I see that the New York Times picked up an item in this little author bloggie -- actually two items, this and this -- in which I decry Mark Cuban's approach to his new investigative journalism website. My problem is that he plans to trade on the stocks his reporters probe, and do so before publication.

I repeat, before publication.

That would seem to be legal, if disclosed, but it would rip down the barriers between journalism and stock research. It would hurt all financial muckraking by feeding paranoia that journalists are on the payroll of hedge funds and other mysterious market devils.

If Cuban wants to use his people's work as a trading vehicle, fine. But don't call it an "investigative journalism website," because that's not what it would be.

What's irksome about the whole thing is that the website that he describes is badly needed. As I describe in my new book Wall Street Versus America, the financial media has pretty much foresaken coverage of stock fraud in recent years.
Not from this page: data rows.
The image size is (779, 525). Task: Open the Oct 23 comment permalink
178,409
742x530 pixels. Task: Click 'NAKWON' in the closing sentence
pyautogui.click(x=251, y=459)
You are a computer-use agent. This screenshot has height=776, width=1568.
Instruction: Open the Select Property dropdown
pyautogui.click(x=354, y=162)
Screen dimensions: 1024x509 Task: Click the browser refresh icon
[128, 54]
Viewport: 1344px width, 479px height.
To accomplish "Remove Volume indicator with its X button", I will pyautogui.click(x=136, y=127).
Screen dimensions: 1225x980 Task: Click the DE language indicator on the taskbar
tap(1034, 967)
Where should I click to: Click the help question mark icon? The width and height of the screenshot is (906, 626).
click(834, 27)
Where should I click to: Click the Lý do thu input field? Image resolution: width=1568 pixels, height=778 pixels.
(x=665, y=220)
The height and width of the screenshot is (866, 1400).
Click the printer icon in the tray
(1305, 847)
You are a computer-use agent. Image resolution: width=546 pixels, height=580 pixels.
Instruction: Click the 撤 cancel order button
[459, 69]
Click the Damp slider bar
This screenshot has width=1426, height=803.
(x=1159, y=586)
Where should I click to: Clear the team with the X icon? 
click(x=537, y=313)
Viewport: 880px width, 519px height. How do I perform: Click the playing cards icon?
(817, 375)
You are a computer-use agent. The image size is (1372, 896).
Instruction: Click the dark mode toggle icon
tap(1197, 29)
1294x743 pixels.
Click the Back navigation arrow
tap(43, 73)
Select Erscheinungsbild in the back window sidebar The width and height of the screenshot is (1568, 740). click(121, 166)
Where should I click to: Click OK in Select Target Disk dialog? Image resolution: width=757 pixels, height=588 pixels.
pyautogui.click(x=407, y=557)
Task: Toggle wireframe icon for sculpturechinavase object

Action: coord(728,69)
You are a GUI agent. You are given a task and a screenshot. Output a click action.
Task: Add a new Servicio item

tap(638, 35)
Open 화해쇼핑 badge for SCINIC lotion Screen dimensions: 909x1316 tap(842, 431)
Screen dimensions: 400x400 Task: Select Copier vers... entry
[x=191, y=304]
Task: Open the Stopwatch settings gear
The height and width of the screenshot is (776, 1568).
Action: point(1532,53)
The few practitioners remaining are under a constant barrage of criticism, McCarthyite smears, and even SEC subpoenas. I can only imagine the kind of regulatory scrutiny Cuban's new venture would get, if it were to be his personal short-selling research machine.

So I'm hoping Cuban comes to his senses, so I can cheer him from the sidelines and not throw tomatoes.

© 2006 Gary Weiss. All rights reserved.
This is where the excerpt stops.